Storing big data in the cloud is easy — getting it there is hard

Structure Europe 2012 Michelle Munson Aspera

If there’s one thing the cloud is good at, it’s storing large quantities of data, and making that data available to companies so they can use it in various ways — but as the amount of data continues to explode, one big problem is getting those huge quantities of data into and out of cloud-storage services.

Michelle Munson, co-founder and CEO of Aspera, told attendees at GigaOM’s Structure Europe conference that newer technologies like the ones her company provides are required to make up for the shortcomings of traditional internet transport protocols like TCP, and allowing all of that “big data” to be moved around more easily and more efficiently creates all kinds of new opportunities.

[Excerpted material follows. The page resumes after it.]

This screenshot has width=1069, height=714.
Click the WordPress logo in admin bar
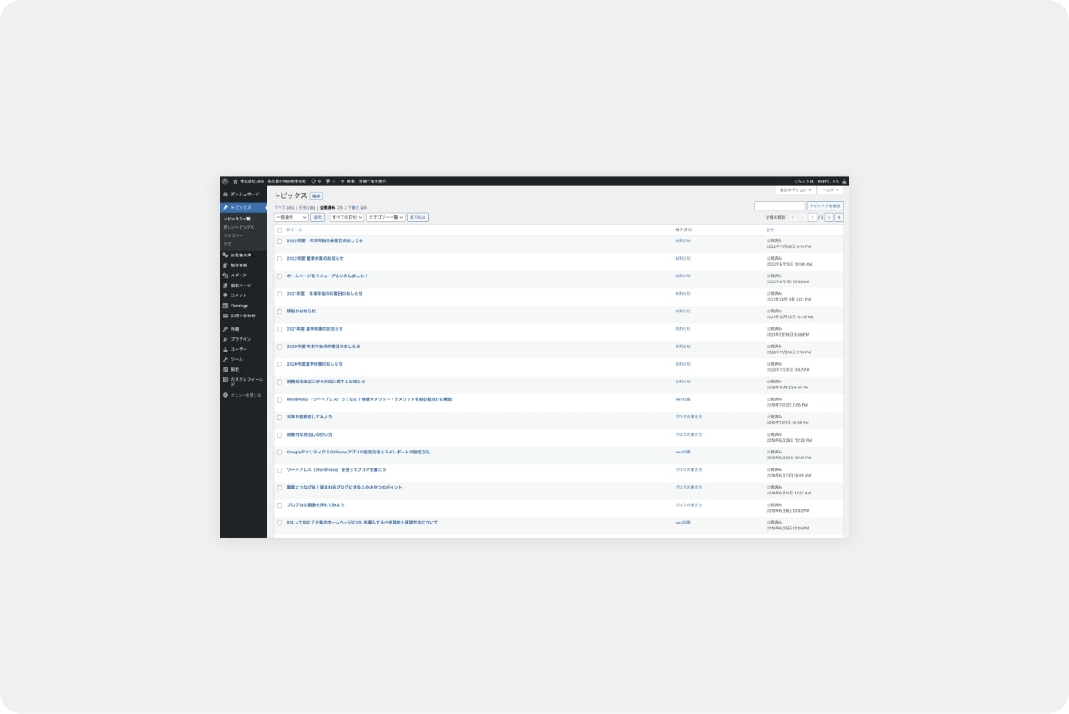tap(225, 180)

One of the most obvious areas where transportation of large quantities of data becomes a problem is the video industry, Munson said — a company like Netflix deals with hundreds of terabytes a month in streaming movies and TV programs, and it has to transcode that content into multiple formats and then ship it to the hosting networks that provide it to end users and customers. The company wanted to outsource its storage to Amazon’s S3 and also wanted to use outsourced transcoding services, but it couldn’t find any way of moving all of that data easily apart from shipping physical hard drives on trucks — so it contacted Aspera.

The company’s technology does two things, Munson said: it adds a layer on top of TCP that allows content like video and other things to be transmitted to the cloud more quickly, but it also transforms the data in a way that makes it easier for cloud providers like Amazon to ingest it and integrate it into their databases.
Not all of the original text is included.